BANGLADESH: Bangladesh's embattled President Iajuddin Ahmed said he will not bow to mounting pressure to resign, his advisor said.

The president told the US ambassador in Bangladesh such a suggestion was "unrealistic and impractical" and "will not happen", said Mukhlesur Rahman Chowdhury, the advisor to the president.

His comments came a day after the opposition demanded his ouster, accusing him of rigging polls slated for next month, according to his advisor.

The US ambassador Patricia Butenis raised the issue when she met the president at his palace, Chowdhury told reporters.

The opposition, led by Awami League leader Sheikh Hasina Wajed, is demanding that Iajuddin step down as head of the caretaker government, saying fair elections are impossible with him at the helm.

The opposition accuses the caretaker government, headed by Ahmed, of seeking to tilt elections set for January 23 in favour of the outgoing right-of-centre Bangladesh Nationalist Party (BNP).

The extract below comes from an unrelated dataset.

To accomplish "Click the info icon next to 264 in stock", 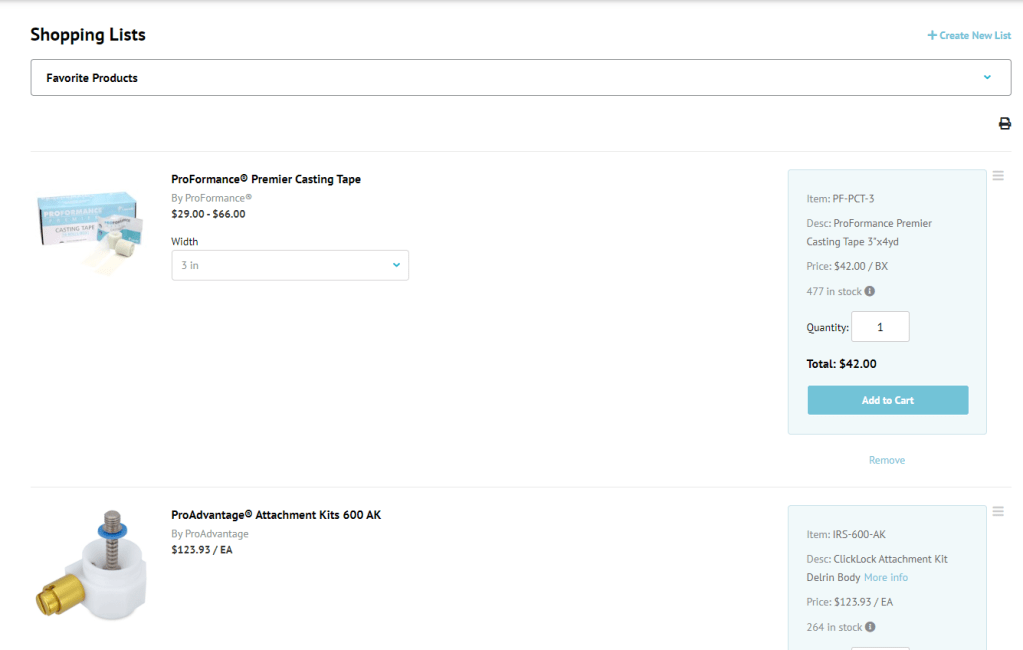I will tap(869, 628).
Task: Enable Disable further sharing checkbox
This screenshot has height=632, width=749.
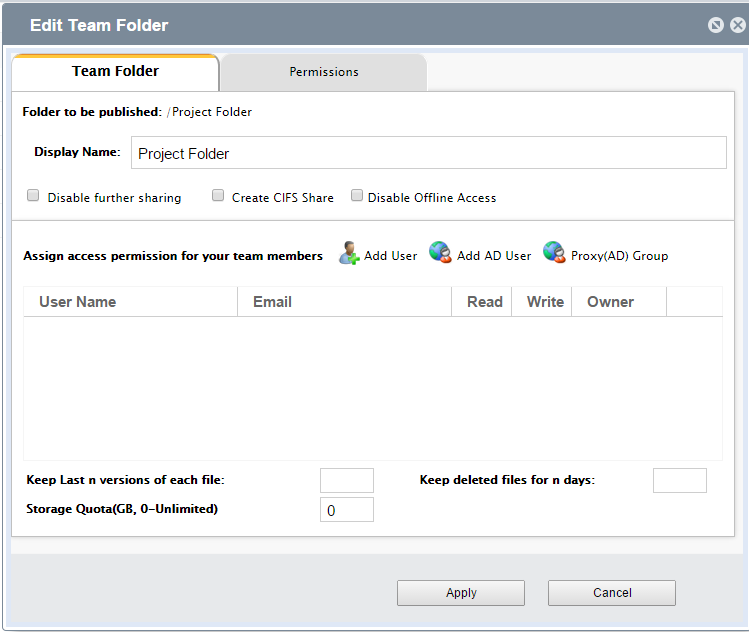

The president's "real aim is to serve the BNP," a leader of the main opposition Awami League, Amir Hossain Amu, told a rally of 10,000 protestors on Tuesday.

Meanwhile Bangladesh's elite security force has killed more than 350 people in custody and could be used by the country's former ruling party ahead of next month's election, a U.S.-based human rights group warned on Thursday.

A 79-page Human Rights Watch report said the Rapid Action Battalions were also responsible for widespread torture that included beatings, boring holes in suspects with electric drills and giving them electric shocks.

It is the second time in as many days the Rapid Action Battalions - created to fight Islamic militants and crime - have been slammed, with New Delhi-based Asian Center for Human Rights slating Bangladesh as South Asia's worst rights abuser.

"Bangladesh's Rapid Action Battalion has become a government death squad," said Brad Adams, Human Rights Watch's Asia director. "Its methods are illegal and especially shameful to a nation whose citizen just won the Nobel prize for peace."

Muhammad Yunus won the 2006 peace prize with the Grameen Bank he founded to lend money to the poor of Bangladesh.

Officials at the Bangladesh Embassy were not immediately available for comment.

Bangladesh government officials have said the government has given the elite security force a mandate to kill suspected criminals instead of making arrests and even drafted a list of most-wanted criminals to kill, Human Rights Watch said.